The workshops take place from 10 a.m. to 6 p.m. on both days.

Do I need to book all 10 modules?

No, you can choose whatever topics you are interested in. However, in order to receive the TSE certificate, you need to take part in all modules in the right order.

Do I need to book all modules in the correct order?

In order to complete the entire training, all modules must be completed in the appropriate order with horse. However, it is also possible to participate only in individual modules. In this case it is necessary for the participant to have acquired the knowledge and skills of the previous modules in another appropriate way. Therefore, you are required to consult with us prior to your enrolment, and, if necessary, submit a training video.

How long does the TSE take to complete?

The TSE stretches over a period of one and a half years, with one module every two months, respectively one double-modules every four months, depending on the format.

Can I switch between single and double modules?

Yes, of course, provided you stick to the correct order of the modules. We have already uploaded all dates for 2018 and 2019, so can go to our webshop and plan ahead.

Is there any difference between single and double modules?

No, there is no difference. You can freely choose the format that suits you best. The contents is exactly the same.

Is there accommodation on-site?

Yes, the Steigerwald Ranch has several rooms for rent with two shared bathrooms.

Successful learning by…

What does that mean: intensive coaching during practical units?

A special feat of the TSE is the presents of several training pros: The instructors Linda Veltkamp and Nina Steigerwald, as well as varying TOP trainers of the ‘Tierakademie Scheuerhof’.  Thus, you have a competent contact at any time and stage during your training for feedback and backup.
★ ★ ★ ★ ★ ★ ★
**TASKS AND EXERCISES:**
[A] Answer these questions from the TSE training FAQ:
(i) During what hours do the workshops take place?
(ii) Over what period does the TSE stretch?
(iii) What does the Steigerwald Ranch have for rent?
[B] Carry on the TSE training FAQ, picking up right after its last sentence.

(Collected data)
★ ★ ★ ★ ★ ★ ★
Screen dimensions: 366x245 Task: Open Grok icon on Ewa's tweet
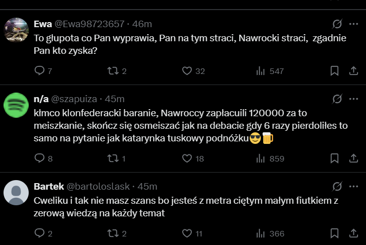point(338,24)
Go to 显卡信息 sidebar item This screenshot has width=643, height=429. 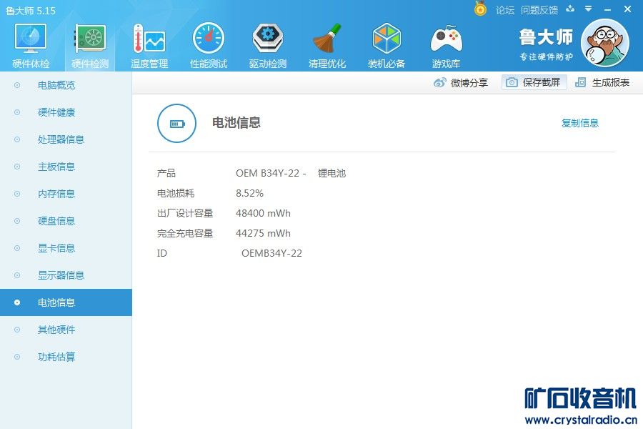tap(56, 248)
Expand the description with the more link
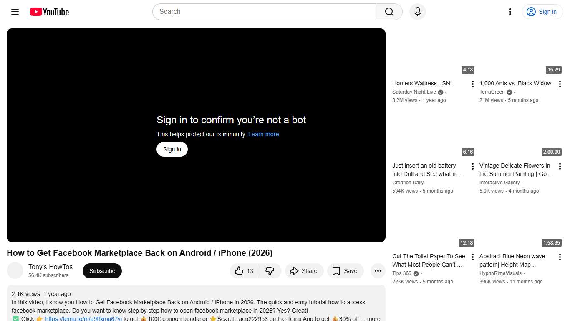Screen dimensions: 570x321 click(371, 318)
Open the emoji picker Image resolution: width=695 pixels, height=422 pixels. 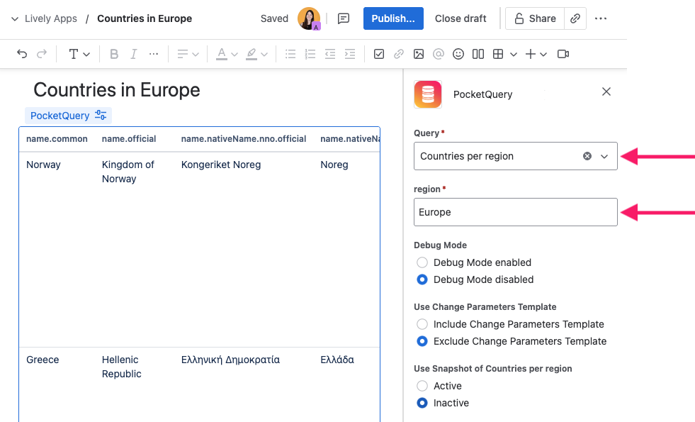point(458,53)
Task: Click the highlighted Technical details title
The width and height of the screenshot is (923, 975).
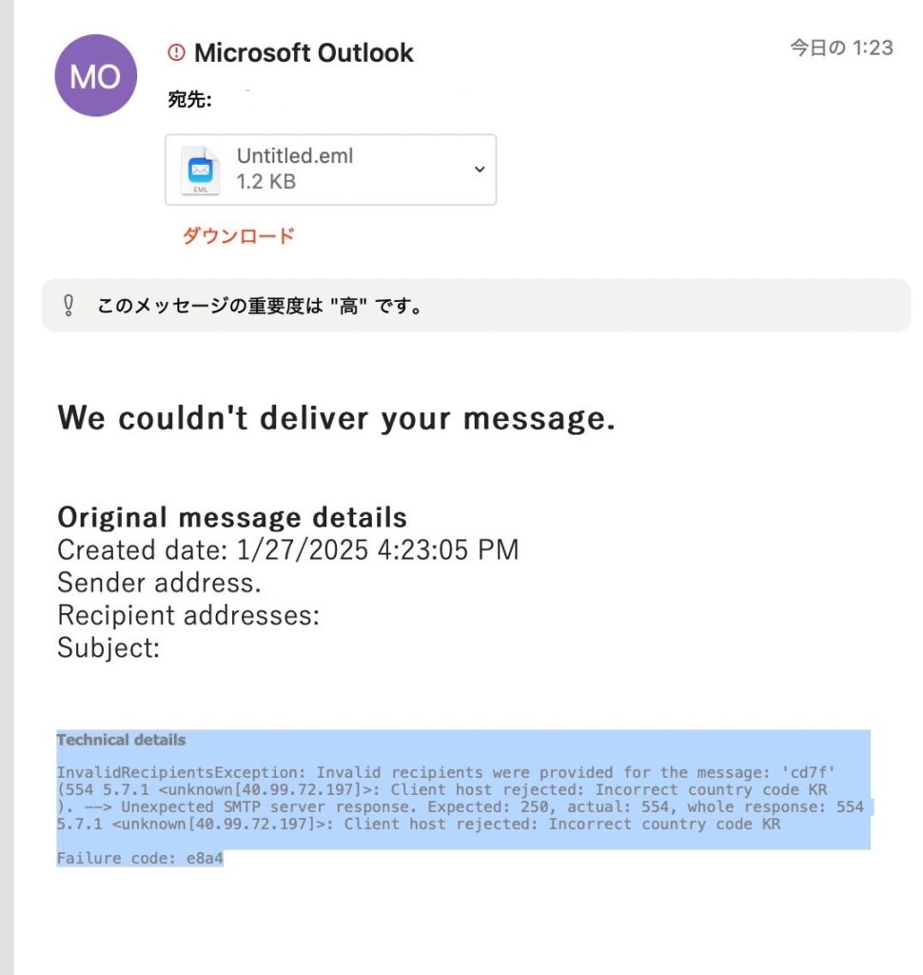Action: (x=121, y=740)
★ ★ ★ ★ ★ ★ ★
**RESULTS OF THE EXERCISE:**
[A]
(i) From 10 a.m. to 6 p.m. on both days.
(ii) One and a half years.
(iii) Several rooms with two shared bathrooms.

[B]
What do you mean by ‘homework’?

The homework is intended to further intensify and extend the skills of the respective module.

Training is a craft. This statement by Bob Bailey encourages us train as often as possible. The more often you put your knowledge into practice, the faster your skills will improve.

Homework is captured on video and uploaded to the group’s own Facebook group. This is used to reflect on short video clips from one’s own training and collect insights from the group. If you do not have a Facebook account, we will find an appropriate alternative.

I do not own a horse. How can do the homework, then?

In order to complete the homework you do not necessarily need to train your own horse. Ask around, if a friend or neighbour is willing to give you his/her horse for training. This creates a beautiful win-win-win situation for all involved.

My four-legged training partner in the modules

Do I need to bring my own horse?

No. If you come from a great distance or your horse is not a professional traveller, it makes much more sense to train with one of our horses. It is only €25 per day, and you have a professionally prepared training partner on-site.

In order to receive the certificate, you need to rehearse and video shoot the tasks from the respective modules at home.

What does my horse need to know to be able to participate in a module?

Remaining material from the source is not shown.